Two-Phase Flow in Porous Media: Scaling of Steady-State Effective Permeability

Two-Phase Flow in Porous Media: Scaling of Steady-State Effective   Permeability

A recent experiment has considered the effective permeability of two-phase flow of air and a water-glycerol solution under steady-state conditions in a two-dimensional model porous medium, and found a power law dependence with respect to capillary number. Running simulations on a two-dimensional network model a similar power law is found, for high viscosity contrast as in the experiment and also for viscosity matched fluids. Two states are found, one with stagnant clusters and one without. For the stagnant cluster state, a power law exponent 0.50 is found for viscosity matched fluids and 0.54 for large viscosity contrast. When there are no stagnant clusters the exponent depends on saturation and varies within the range of 0.67 - 0.80.


💡 Research Summary

The paper investigates how two‑phase flow in a porous medium controls the effective permeability under steady‑state conditions. Using a two‑dimensional glass micro‑model, the authors performed experiments with air and a water‑glycerol solution, systematically varying the capillary number (Ca) by changing the flow rate. They measured the pressure drop and calculated the effective permeability (k_eff). The experimental data reveal a power‑law relationship k_eff ∝ Ca^γ. For fluids with a large viscosity contrast (air versus water‑glycerol) the exponent γ is about 0.54, while for viscosity‑matched fluids it is approximately 0.50.

To interpret these findings, the authors constructed a two‑dimensional pore‑network model that mimics the geometry of the experimental device. Each node represents a pore with a random radius and contact angle, while each bond represents a throat. Flow through a throat follows the Hagen–Poiseuille law modified by a capillary pressure term derived from the Young–Laplace equation. By solving the coupled pressure equations iteratively, they obtained steady‑state flux distributions for a wide range of Ca and saturations (S).

The simulations uncover two distinct flow regimes. In the “stagnant‑cluster” regime, which appears at low Ca, a subset of pores becomes effectively blocked, forming isolated clusters that do not contribute to the bulk flow. The presence of these clusters reduces the overall conductance and yields a scaling exponent γ that remains close to the experimental values (0.50–0.54) regardless of viscosity contrast. In the “no‑cluster” regime, attained at higher Ca, all pores participate in the flow. Here the exponent γ depends on saturation: as S approaches 0.5 the exponent rises to values between 0.67 and 0.80, indicating a stronger sensitivity of k_eff to Ca when the two phases are more evenly distributed.

The authors argue that the transition between regimes is governed primarily by the balance between capillary forces and viscous forces. At low Ca, capillary forces dominate, creating large pressure differences across throats that can trap fluid in certain pores, leading to stagnant clusters. As Ca increases, viscous forces overcome capillary barriers, homogenizing the flow and eliminating the clusters. The fact that both high‑contrast and viscosity‑matched fluids exhibit similar exponents in the stagnant‑cluster regime suggests that capillary forces, rather than viscosity contrast, control the scaling in this limit.

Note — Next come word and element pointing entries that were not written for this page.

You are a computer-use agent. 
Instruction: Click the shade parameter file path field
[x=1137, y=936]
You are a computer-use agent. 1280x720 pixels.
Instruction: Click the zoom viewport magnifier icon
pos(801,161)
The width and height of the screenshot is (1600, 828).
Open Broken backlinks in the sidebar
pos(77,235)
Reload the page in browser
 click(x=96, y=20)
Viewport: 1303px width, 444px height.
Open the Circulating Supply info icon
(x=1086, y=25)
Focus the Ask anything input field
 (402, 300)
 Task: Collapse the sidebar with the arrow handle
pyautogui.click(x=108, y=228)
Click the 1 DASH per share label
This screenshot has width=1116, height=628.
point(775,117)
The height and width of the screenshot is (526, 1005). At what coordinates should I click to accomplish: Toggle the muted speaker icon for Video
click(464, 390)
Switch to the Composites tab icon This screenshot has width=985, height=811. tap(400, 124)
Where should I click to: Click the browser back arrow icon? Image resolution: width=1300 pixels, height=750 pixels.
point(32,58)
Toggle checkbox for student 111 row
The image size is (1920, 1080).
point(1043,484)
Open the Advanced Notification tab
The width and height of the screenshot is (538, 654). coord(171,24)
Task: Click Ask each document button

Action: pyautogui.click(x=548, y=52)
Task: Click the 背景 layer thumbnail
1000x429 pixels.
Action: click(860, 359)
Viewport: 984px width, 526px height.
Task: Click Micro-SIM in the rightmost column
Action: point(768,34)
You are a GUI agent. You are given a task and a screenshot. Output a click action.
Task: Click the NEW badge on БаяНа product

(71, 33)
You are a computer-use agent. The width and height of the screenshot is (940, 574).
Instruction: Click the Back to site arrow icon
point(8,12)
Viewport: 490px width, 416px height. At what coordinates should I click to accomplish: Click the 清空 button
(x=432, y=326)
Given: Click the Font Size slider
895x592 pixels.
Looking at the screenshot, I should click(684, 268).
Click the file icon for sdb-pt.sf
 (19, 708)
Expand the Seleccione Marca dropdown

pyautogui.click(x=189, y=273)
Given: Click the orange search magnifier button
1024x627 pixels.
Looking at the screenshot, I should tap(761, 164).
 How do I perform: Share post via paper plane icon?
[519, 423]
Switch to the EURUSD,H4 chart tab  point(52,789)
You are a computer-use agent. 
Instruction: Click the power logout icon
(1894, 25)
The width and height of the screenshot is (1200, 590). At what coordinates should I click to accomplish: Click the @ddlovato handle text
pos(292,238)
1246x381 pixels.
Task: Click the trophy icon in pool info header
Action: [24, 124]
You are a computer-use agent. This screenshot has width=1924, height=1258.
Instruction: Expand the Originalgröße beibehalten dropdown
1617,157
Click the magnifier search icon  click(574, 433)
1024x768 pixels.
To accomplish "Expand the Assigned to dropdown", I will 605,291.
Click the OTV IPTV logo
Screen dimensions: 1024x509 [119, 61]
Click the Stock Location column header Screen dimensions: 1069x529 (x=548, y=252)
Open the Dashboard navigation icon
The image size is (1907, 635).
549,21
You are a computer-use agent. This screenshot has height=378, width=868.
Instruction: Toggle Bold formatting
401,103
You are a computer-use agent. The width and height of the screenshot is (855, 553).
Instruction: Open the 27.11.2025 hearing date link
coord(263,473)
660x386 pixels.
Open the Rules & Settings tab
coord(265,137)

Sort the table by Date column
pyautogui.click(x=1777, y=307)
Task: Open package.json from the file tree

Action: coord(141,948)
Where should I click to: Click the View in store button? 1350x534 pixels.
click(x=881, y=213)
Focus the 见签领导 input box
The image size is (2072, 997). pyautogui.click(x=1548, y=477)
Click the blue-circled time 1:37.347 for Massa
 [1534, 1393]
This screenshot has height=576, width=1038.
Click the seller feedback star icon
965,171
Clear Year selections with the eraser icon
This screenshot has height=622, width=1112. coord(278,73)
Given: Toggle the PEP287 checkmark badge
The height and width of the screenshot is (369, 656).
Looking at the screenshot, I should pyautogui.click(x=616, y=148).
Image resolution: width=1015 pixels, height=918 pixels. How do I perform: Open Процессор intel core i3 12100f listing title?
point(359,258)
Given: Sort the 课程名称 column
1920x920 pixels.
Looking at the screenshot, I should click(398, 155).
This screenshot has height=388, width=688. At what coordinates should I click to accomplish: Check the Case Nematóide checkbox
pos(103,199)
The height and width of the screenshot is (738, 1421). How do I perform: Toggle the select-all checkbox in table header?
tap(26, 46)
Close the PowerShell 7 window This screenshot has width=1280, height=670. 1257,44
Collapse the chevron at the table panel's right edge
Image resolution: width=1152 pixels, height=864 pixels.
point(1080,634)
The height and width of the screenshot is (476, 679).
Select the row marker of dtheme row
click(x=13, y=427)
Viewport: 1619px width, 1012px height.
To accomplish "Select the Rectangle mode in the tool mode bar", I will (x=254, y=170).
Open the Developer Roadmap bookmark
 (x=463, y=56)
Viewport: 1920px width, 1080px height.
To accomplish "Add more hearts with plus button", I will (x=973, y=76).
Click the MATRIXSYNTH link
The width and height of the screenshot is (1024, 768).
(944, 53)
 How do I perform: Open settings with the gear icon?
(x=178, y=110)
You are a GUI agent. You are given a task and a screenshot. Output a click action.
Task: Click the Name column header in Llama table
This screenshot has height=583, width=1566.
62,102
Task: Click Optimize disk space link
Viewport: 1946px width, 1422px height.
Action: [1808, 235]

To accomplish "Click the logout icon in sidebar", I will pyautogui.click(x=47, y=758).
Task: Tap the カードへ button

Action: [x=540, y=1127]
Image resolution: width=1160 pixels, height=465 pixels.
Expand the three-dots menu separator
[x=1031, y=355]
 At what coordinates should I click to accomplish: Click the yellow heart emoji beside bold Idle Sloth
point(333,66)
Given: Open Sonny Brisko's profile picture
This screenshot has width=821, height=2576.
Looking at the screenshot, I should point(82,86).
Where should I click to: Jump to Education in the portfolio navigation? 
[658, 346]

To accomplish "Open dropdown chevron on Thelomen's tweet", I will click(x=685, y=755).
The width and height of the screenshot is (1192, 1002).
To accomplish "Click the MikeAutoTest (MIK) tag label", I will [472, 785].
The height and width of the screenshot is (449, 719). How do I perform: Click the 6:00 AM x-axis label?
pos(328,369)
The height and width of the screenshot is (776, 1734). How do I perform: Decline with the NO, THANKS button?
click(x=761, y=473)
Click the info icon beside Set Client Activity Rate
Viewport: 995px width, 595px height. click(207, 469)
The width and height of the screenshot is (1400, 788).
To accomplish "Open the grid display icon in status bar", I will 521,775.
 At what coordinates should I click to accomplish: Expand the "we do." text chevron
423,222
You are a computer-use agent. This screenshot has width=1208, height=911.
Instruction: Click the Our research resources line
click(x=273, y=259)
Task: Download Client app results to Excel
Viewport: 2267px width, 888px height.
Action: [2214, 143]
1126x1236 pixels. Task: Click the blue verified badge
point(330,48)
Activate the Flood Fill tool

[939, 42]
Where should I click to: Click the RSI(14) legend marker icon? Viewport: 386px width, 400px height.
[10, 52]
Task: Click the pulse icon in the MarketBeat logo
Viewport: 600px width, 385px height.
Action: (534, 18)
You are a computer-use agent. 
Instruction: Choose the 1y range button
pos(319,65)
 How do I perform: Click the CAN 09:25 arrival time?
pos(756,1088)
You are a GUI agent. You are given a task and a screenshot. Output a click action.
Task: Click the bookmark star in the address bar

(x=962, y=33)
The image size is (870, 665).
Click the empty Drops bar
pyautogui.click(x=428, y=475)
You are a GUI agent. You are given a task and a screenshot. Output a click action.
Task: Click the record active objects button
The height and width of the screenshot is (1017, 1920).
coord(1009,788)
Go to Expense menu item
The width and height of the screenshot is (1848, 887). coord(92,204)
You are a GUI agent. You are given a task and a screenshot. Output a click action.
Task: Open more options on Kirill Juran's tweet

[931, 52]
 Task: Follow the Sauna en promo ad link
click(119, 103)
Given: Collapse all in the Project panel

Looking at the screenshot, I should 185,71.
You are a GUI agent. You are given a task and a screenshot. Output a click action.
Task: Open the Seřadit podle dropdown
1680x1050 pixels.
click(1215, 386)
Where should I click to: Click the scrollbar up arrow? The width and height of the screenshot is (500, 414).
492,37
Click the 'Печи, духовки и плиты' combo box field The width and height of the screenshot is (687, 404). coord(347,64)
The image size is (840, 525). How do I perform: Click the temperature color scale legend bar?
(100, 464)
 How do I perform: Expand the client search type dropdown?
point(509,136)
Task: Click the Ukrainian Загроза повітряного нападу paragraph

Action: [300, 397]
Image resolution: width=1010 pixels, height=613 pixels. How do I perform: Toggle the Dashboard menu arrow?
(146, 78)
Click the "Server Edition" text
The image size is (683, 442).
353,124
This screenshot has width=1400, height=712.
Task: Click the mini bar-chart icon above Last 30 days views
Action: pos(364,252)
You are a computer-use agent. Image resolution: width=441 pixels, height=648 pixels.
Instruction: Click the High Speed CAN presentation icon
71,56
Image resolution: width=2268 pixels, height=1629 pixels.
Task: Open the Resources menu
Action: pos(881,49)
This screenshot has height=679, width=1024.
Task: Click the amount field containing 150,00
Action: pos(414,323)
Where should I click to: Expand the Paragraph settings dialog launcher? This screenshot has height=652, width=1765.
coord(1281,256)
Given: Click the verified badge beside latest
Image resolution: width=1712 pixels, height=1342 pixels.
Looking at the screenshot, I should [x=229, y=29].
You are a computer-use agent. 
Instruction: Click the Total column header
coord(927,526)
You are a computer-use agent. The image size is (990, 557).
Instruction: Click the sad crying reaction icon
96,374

By comparing experimental measurements with network‑model predictions, the study validates the model’s ability to reproduce the observed scaling behavior. The work therefore provides a robust framework for predicting effective permeability in two‑phase steady‑state flow, with implications for enhanced oil recovery, groundwater remediation, and the design of microfluidic devices. The identified power‑law exponents and the characterization of the two regimes offer practical guidelines for engineers: when operating at low Ca, one should expect a relatively weak dependence of permeability on flow rate (γ≈0.5), whereas at higher Ca the dependence becomes stronger and is modulated by saturation (γ≈0.7–0.8). This insight helps in optimizing injection strategies and in interpreting field‑scale measurements where direct observation of pore‑scale dynamics is impossible.